▶ _Vorliegender Text_
▬▬▬▬▬▬
Das Gesamtkartenbild des Globus' ist der Ptolemäus-Tradition verpflichtet. In Deutschland war die "Geographia" zum ersten Mal 1482 von Lienhart Holl in Ulm gedruckt worden. Im Gegensatz zu den Kupferstichen der italienischen Ausgaben sind die Karten aus Holz geschnitten. Als Vorlage für den Druck gilt eine Handschrift von Nicolaus Germanus (um 1420 - um 1490)(8), dessen Lebenslauf im Dunkeln liegt. Wahrscheinlich war er Geistlicher aus einem süddeutschen Kloster, trat um 1450 in die Malergesellschaft in Padua ein und wurde in den humanistischen Kreisen von Ferrara mit dem geographischen Werk des Ptolemäus vertraut. In Florenz überarbeitete er die "Geographia", deren dritte Fassung durch Vermittlung eines Florentiner Geschäftsfreundes von Lienhart Holl gedruckt wurde. Während bei der Bologneser Ausgabe von 1477 und der römischen von 1478 die Mitwirkung von Nicolaus Germanus nachweisbar ist, weiß man dies bei der Ulmer Ausgabe von 1482 nicht. Die unverkauften Bestände der Holl'schen Ausgabe übernahm Johann Reger und gab 1486 eine verbesserte und attraktiver gestaltete Ausgabe heraus (Kat.-Nr. 2.16). Von diesen beiden Ulmer Ausgaben sind alle weiteren abhängig. Die erste deutschsprachige, der "Deutsche Ptolemäus" (Kat.-Nr. 3.23), erschien wohl 1490.

Nicolaus Germanus hat die trapezförmige Projektion des Ptolemäus eingeführt. Er legte großes Gewicht auf die Veränderung des ptolemäischen Weltbildes durch moderne Karten, die zweite Redaktion hatte drei "Tabulae modernae" (Nordeuropa, Spanien, Italien), die dritte Redaktion deren fünf (Nordeuropa, Spanien, Italien, Gallien, Palästina) aufzuweisen. Die "Tabulae modernae" waren die ersten Karten mit einem kartographischen Netz, dadurch gewann das Werk auch einen pragmatischen Wert. Allerdings sind die Entdeckungsfahrten der Portugiesen am afrikanischen Kontinent in keiner Weise verarbeitet.
▬▬▬▬▬▬
▶ _Kurze Aufgabe 1_
Ermittle, in wie vielen Zeilen das Wort „section“ vorkommt, und beachte dabei die Groß- und Kleinschreibung. Gib nur die Zahl an.
Der Text zur Ptolemäus-Geographie und die Zeilen sind voneinander unabhängig.
▬▬▬▬▬▬
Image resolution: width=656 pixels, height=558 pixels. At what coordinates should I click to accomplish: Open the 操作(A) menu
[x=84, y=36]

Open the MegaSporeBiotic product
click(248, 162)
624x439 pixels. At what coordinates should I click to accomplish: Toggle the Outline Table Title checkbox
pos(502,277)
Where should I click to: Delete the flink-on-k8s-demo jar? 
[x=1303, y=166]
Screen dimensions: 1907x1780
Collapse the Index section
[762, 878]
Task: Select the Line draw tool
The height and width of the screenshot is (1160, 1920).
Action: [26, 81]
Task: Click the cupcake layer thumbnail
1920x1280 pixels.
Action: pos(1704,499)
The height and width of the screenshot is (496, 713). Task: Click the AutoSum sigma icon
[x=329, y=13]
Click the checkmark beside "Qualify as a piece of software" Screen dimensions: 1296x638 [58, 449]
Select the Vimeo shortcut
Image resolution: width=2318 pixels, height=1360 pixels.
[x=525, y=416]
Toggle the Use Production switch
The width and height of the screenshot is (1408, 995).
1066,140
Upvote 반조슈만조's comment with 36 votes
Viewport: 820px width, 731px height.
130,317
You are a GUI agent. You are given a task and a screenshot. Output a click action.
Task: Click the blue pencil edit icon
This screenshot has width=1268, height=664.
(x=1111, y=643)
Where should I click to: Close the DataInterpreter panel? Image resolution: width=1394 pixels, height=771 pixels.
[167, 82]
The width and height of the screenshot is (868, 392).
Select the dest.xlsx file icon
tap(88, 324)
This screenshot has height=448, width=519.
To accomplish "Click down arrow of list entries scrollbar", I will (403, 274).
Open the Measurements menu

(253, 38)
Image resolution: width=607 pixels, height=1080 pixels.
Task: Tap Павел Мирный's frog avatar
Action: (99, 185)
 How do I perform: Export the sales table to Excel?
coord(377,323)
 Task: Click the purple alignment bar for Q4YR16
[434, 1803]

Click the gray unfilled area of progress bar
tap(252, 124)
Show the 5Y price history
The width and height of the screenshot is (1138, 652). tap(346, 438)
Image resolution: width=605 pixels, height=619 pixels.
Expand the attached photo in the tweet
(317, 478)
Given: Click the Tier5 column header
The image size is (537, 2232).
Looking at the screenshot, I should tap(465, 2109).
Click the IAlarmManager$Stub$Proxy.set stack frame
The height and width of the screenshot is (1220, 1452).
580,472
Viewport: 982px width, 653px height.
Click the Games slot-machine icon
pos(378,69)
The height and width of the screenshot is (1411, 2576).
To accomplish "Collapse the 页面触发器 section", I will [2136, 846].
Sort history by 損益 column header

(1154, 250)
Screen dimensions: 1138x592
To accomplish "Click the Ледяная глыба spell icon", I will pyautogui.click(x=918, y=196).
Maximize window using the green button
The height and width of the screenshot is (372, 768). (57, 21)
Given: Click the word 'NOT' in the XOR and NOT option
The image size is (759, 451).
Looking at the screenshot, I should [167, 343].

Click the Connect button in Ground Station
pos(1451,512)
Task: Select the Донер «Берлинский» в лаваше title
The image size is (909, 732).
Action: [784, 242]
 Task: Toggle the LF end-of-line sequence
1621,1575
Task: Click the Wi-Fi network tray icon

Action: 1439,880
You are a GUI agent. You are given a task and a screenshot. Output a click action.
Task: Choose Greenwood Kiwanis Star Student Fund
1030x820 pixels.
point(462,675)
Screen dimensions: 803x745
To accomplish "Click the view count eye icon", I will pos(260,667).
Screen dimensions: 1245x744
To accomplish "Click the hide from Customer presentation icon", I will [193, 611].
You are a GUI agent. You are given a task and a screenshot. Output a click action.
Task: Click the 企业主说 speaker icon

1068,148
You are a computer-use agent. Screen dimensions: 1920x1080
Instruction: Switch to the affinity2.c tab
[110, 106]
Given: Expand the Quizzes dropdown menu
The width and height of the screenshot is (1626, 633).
▬▬▬▬▬▬
▶ _Kurze Aufgabe 2_
Gib aus dem Text zur Ptolemäus-Geographie wortgetreu den Abschnitt aus, der mit den Worten „Nicolaus Germanus hat“ einsetzt und mit „keiner Weise verarbeitet.“ schließt.

▶ _Schriftliche Antwort 1_
2

▶ _Schriftliche Antwort 2_
Nicolaus Germanus hat die trapezförmige Projektion des Ptolemäus eingeführt. Er legte großes Gewicht auf die Veränderung des ptolemäischen Weltbildes durch moderne Karten, die zweite Redaktion hatte drei "Tabulae modernae" (Nordeuropa, Spanien, Italien), die dritte Redaktion deren fünf (Nordeuropa, Spanien, Italien, Gallien, Palästina) aufzuweisen. Die "Tabulae modernae" waren die ersten Karten mit einem kartographischen Netz, dadurch gewann das Werk auch einen pragmatischen Wert. Allerdings sind die Entdeckungsfahrten der Portugiesen am afrikanischen Kontinent in keiner Weise verarbeitet.